## Exercise goal
Answer each question using the text on data breach insurance below.
1. Which four kinds of business are named as among the most heavily targeted by cyber criminals?
2. What position does Natalie Cooper hold?
3. Which breach costs do some of the best data breach insurance policies cover?

## Page text
-- Opening Marker --

Naturally, some industries are more data-reliant than others. Some of the most heavily targeted businesses by cyber criminals include financial services, healthcare providers, manufacturers and retailers.
Business owners operating in these categories need to take measures to protect their companies, employees, customers and data from such threats. That said, few businesses are entirely immune to the threat of cyber crime. Increasingly sophisticated cyber criminals leave no stone unturned in their quest to seek out data that doesn’t belong to them.
You may be a solopreneur operating a one-person marketing business from home. Or you may operate a mobile hairdressing business and store personal information of customers on a computer. Virtually any business that relies upon and stores data is at risk of being hacked into.
Natalie Cooper, editor of BankingSense, reiterates the importance of cyber liability insurance for small businesses, stating, “For small businesses, nothing is more important than protecting their livelihood. Cyber liability insurance is another tool they can use to prevent financial disaster in the event of a malicious attack.”
Some of the best data breach insurance policies cover the associated costs of the breach, including forensics, customer alerts, legal fees, crisis management and consumer identity monitoring.
Regardless of the size of business you operate and the industry you work in, if you store sensitive data, investing in data breach insurance would be an invaluable move in protecting your data, and safeguarding your business from attack.

-- Closing Marker --

## Recorded data
-- Opening Marker --

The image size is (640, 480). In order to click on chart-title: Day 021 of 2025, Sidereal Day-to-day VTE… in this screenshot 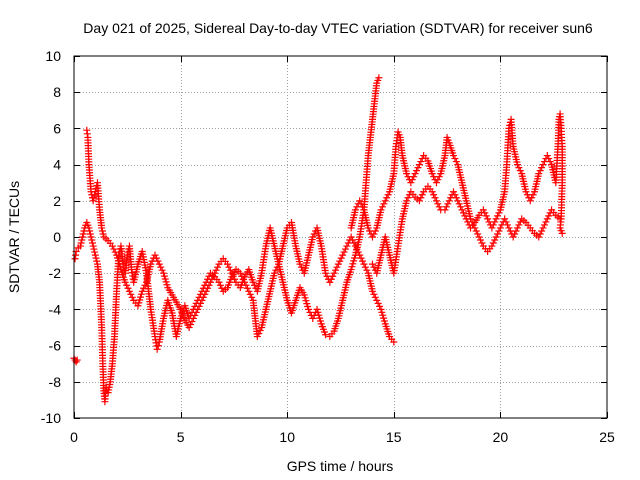, I will do `click(338, 28)`.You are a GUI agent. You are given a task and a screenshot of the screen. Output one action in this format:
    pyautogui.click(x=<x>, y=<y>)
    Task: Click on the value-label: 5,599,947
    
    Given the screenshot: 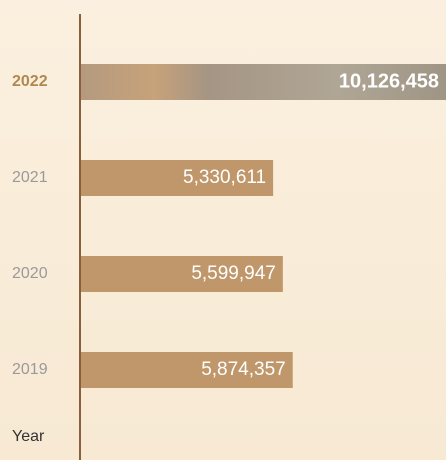 What is the action you would take?
    pyautogui.click(x=234, y=274)
    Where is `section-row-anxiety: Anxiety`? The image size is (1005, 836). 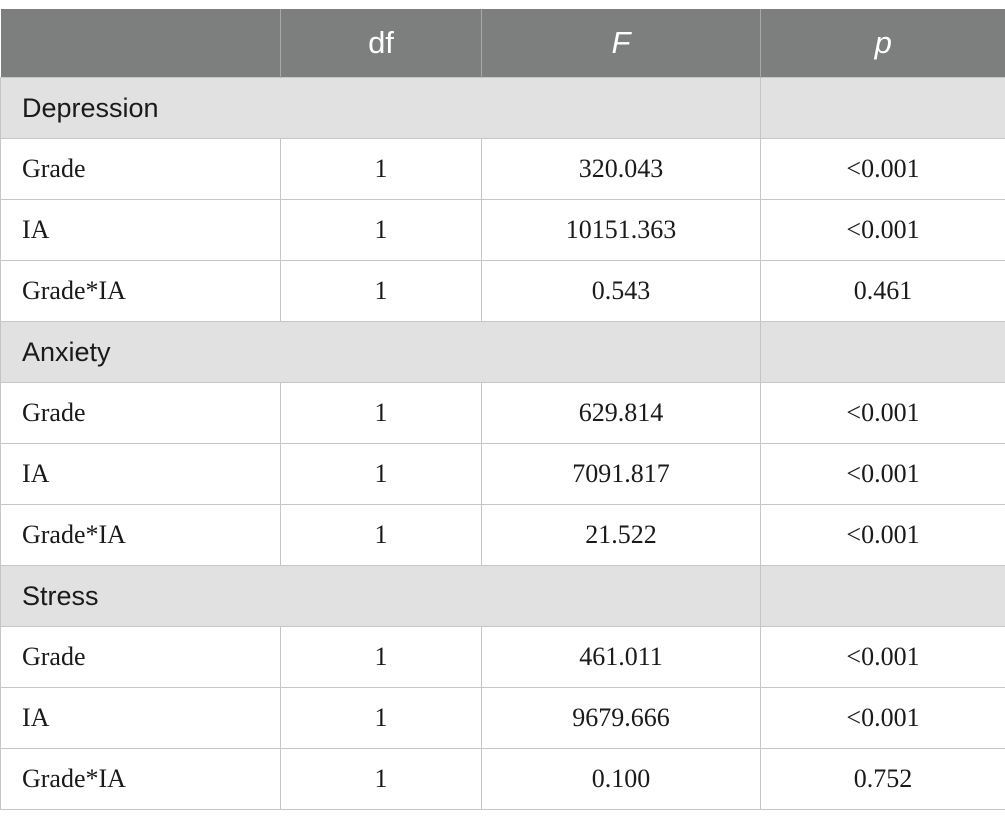 section-row-anxiety: Anxiety is located at coordinates (502, 352).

-- Closing Marker --

## Task response
1. Financial services, healthcare providers, manufacturers and retailers.
2. She is the editor of BankingSense.
3. Forensics, customer alerts, legal fees, crisis management and consumer identity monitoring.